I often wonder what ever happened to him.

Rich


----------



## inkahauts

dmspen said:


> I leave my PC powered, but initiate Sleep mode when away from it. I turn my printer off because it will randomly decide to clean itself at some forsaken hour of the morning. The printer is in my bedroom and has woken s up doing it's cleaning.
> 
> I bought 6 more 60 watt LEDs through Amazon's Deal of the Day last week. Cost a little over $4 each. Put them in upstairs landing light, bedroom closet area, and garage.
> 
> In the past I often went into the 'Tier 4' cost of electricity with PG&E. Since my replacement of almost every bulb I have not hit Tier 4 once. In fact, I'm only hitting Tier 3 towards the end of the month.
> 
> If that keeps up, I'll have paid off my LEDs in a few years! Hmmmm....


I'll bet it doesn't even take a full year. Wait to see how much it saves you in summer when you run your air conditioner.


----------



## Herdfan

inkahauts said:


> I'll bet it doesn't even take a full year. Wait to see how much it saves you in summer when you run your air conditioner.


Also get rid of any older plasma TV's. I had a 2nd generation 55" plasma in the living room and that thing was basically a 400W space heater. Replaced it with an LCD and that room is not nearly as warm in the summer. Of course on the flip side it takes more to heat the room in the winter, but that is gas and much cheaper.


----------



## SayWhat?

^^ Not to mention you can move the LCD by yourself without calling in the neighborhood and a forklift.

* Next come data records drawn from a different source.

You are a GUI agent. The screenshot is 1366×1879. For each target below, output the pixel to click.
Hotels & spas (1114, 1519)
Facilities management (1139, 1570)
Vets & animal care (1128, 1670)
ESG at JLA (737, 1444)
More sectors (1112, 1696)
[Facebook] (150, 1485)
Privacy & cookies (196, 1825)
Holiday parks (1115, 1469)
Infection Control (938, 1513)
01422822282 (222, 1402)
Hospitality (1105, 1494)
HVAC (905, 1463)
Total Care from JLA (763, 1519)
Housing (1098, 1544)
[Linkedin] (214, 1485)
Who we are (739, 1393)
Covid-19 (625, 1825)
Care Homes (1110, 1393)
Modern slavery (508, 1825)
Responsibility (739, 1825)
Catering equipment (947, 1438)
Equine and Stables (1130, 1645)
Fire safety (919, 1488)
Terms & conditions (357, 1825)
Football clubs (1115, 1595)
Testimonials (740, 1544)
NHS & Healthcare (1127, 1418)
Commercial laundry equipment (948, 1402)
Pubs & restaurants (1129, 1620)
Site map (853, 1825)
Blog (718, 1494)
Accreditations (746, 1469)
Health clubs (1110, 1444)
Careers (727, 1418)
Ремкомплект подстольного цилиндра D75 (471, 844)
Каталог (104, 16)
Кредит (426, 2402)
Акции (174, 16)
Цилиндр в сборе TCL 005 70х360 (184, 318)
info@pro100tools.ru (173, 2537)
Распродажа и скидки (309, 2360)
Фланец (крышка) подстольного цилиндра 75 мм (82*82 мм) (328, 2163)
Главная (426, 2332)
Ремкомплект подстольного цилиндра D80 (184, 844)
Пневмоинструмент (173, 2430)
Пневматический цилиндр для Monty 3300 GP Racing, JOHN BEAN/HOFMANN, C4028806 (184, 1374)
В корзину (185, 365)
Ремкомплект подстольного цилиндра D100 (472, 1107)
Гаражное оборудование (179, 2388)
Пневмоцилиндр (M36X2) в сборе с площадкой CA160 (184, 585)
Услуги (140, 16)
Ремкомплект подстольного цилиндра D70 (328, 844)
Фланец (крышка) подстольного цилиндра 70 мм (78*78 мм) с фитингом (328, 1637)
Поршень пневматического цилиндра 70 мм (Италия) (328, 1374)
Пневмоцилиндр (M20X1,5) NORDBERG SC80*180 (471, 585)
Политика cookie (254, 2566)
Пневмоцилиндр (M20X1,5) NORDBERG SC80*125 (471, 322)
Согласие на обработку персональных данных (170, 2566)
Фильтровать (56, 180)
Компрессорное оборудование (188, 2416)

I can't believe the weight difference between my first 27" LCD flat screen with a glass front and my current 30" LCD. About half the weight and about half the depth.


----------



## dmspen

satcrazy said:


> What brand is your [phantom] printer?
> 
> I'd like to know for future reference, as I avoid anything I can that is "random", lol.


It's an HP all-in-one color laser printer. It does some stupid things IMO besides the random middle of the night cleaning. Often, I'll lift the lid to place an item on the scanner, then push the scan button. This launches a self cleaning. I wasn't aware toner was used in scanning!

Overall the printer has been pretty awesome. The color laser output is fantastic. We even have semi-gloss paper for color laser photo printing which turns out pretty good.


----------



## grunes

Wait - I thought LEDs last virtually forever, so people use them places where bulb changing is difficult.

How common are reliability problems with LED bulbs?

If they don't get too hot, and they aren't on a dimmer, can I trust them to last a lifetime?

What about the LEDs that light up modern LCD TVs?


----------



## dennisj00

LEDs can last forever since there's no 'burning' like an incandescent filament that oxidizes to change electrical current to heat and light.

HOWEVER, LEDs and supporting circuitry are venerable to surges, heat and other factors that make all our electronics eventually fail.


----------



## Drucifer

Lava Lamps - Is there a bulb for them yet? Or do Lava Lamps need to get redesign?


----------



## MysteryMan

Drucifer said:


> Lava Lamps - Is there a bulb for them yet? Or do Lava Lamps need to get redesign?


Good question.


----------



## SayWhat?

I'm pretty sure they need the heat.


----------



## Herdfan

Ran into my first LED issue.

We have what I call kick lights or step lights built into the walls going up our stairs. I used to use 25w bulbs in them, but since they burn all night, they didn't last. Neither did they CFL's I tried. So then I tried LED's. The first one just went out after about 3? years (keep in mind they burn approx 12 hours a day). So I went to replace it and got what I though was the same bulbs and brand (the HD store brand fan light bulbs). Put it in and it looks totally different. It is the only bulbs of that type they carried, so it's not like I grabbed a _soft white_ and the others were _daylight_, because that is what it looked like.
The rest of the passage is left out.